FNC: É legítima a discussão sobre o tamanho dos subsídios do crédito, sobre programas específicos do BNDES. Políticas públicas podem ser corrigidas. É legítima também a crítica sobre fomentar fusões e aquisições de grupos econômicos brasileiros para aumentar a competitividade no exterior.

O contra-argumento é o seguinte: o complexo carnes não ajuda bastante a balança comercial brasileira? Então fica uma visão muito parcial de sempre falar do ponto de vista das finanças públicas e, novamente, não ver a complexidade.

“Se colocar gente do mercado [no Banco Central], a única coisa que eles sabem fazer é isso: abusar da taxa de juros, aumentar a riqueza financeira, atender os clientes e a sociedade paga com o desemprego.”

Outro exemplo que vemos hoje o resultado: muitos criticaram os empréstimos para a Petrobras, e ainda houve todas as denúncias de corrupção… Fato concreto é que o Brasil se tornou um dos maiores produtores de petróleo da América Latina. A Venezuela deixou de investir, o México deixou de investir e o Brasil investiu.

A balança comercial desse ano está muito boa porque as importações caíram por causa da recessão, os preços das commodities se recuperaram, os demais países voltaram a crescer, o que não acontecia desde 2007. E o Brasil está aproveitando esse boom que não poderia aproveitar se não tivesse havido uma política para essas empresas, tanto para os grandes grupos exportadores, quanto para a Petrobras.

Quem está puxando as exportações é soja, minério de ferro, petróleo e indústria automobilística, todos apoiados pelo BNDES.

Novamente: o ponto é ver todo o sistema, senão ficamos na visão parcial, ou só do ponto de vista das finanças públicas. Porque aí vêm os tecnocratas do Ministério da Fazenda: “eu cumpri a minha tarefa, ajustei as contas públicas”. Mas e o ônus social? Vem o Banco Central e diz, “eu baixei a inflação”. Mas e o ônus social?

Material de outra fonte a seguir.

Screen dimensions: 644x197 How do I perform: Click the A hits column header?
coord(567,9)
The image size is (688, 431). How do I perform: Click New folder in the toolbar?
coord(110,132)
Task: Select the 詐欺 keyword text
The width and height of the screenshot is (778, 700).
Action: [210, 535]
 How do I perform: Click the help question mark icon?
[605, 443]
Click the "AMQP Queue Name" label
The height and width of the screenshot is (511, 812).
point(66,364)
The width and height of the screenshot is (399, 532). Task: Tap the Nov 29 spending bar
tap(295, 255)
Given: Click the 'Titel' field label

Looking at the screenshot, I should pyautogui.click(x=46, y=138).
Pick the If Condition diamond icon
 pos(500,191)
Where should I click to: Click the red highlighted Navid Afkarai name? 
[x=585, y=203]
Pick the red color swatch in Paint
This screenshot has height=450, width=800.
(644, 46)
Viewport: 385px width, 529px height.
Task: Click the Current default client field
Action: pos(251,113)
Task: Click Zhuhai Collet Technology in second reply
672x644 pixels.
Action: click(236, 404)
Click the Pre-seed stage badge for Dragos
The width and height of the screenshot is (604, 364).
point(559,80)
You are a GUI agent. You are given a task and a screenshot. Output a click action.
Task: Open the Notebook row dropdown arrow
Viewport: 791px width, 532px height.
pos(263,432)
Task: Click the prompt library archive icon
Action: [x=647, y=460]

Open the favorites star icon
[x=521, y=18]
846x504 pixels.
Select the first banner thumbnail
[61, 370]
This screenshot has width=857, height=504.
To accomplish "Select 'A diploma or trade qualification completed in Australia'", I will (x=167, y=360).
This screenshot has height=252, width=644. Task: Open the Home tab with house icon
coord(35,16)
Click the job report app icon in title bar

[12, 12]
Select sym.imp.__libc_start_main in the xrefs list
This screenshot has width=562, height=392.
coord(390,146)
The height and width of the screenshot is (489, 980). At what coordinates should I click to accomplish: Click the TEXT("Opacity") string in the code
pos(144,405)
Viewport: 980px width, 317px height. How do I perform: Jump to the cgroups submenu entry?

CC: Então falta coordenação entre os vários braços que compõem a política econômica?

FNC: Exatamente. Essa é a minha crítica principal. Os instrumentos de política econômica não podem ser descoordenados. Política fiscal, política cambial, política de juros e crédito, tudo tem que ser coordenado entre si. Defendo economistas desenvolvimentistas na direção do Banco Central. Porque se colocar gente do mercado, a única coisa que eles sabem fazer é isso: abusar da taxa de juros, aumentar a riqueza financeira, atender os clientes e a sociedade paga com o desemprego.

Se fosse assim, tudo bem, a gente mantém a TLP. Se há coordenação, a Selic num nível civilizado, é ela que vai convergir para um ponto mais baixo, em vez de puxar a TJLP para um ponto mais alto.

CC: Então podemos dizer que a TLP não é o problema e sim a vinculação com a Selic?

FNC: Não se pode deixar o Banco Central sob a direção neoliberal fazer política desenvolvimentista. A questão de fundo é essa. Se houver uma política para crescimento econômico do país coloque na direção do Banco Central gente desenvolvimentista. Senão caímos nesse debate de banco público versus Banco Central e isso é um falso debate, é preciso uma coordenação entre os dois.

CC: Estamos numa crise e por enquanto pouca coisa diz que sairemos dela logo. Como uma política como essa, que muda o preço dos recursos para o investimento produtivo, pode atrasar ainda mais a recuperação?

FNC: Não é possível, por exemplo, criticar que a retomada seja feita pelo aumento do consumo. Se existe capacidade ociosa, é preciso preencher a capacidade produtiva. Como vai fazer investimento se há capacidade ociosa e não tem expectativa de venda? Então a saída é o consumo mesmo.

CC: E há outros caminhos de política pública para estimular a economia além do crédito às empresas?

FNC: Acho fundamental retomar o financiamento habitacional. Outro fracasso do atual governo é que o Minha Casa, Minha Vida foi para o buraco, deixou de dar subsídio, coisa que tem um retorno imenso. Retorno tanto em termos de emprego, por causa da construção, e também diretamente no orçamento das famílias, até abrindo espaço para o consumo.

Fala-se muito do endividamento, mas as famílias quando se endividam com o financiamento da casa própria estão na verdade substituindo o aluguel, não estão elevando o comprometimento de compra. Muitas vezes pagam até menos do que no aluguel e sobra mais para o consumo. É preciso ver o fluxo, o gasto é mensal, não tem a ver com o tamanho da dívida. A inadimplência é baixíssima. É fundamental retomar uma política habitacional ativa.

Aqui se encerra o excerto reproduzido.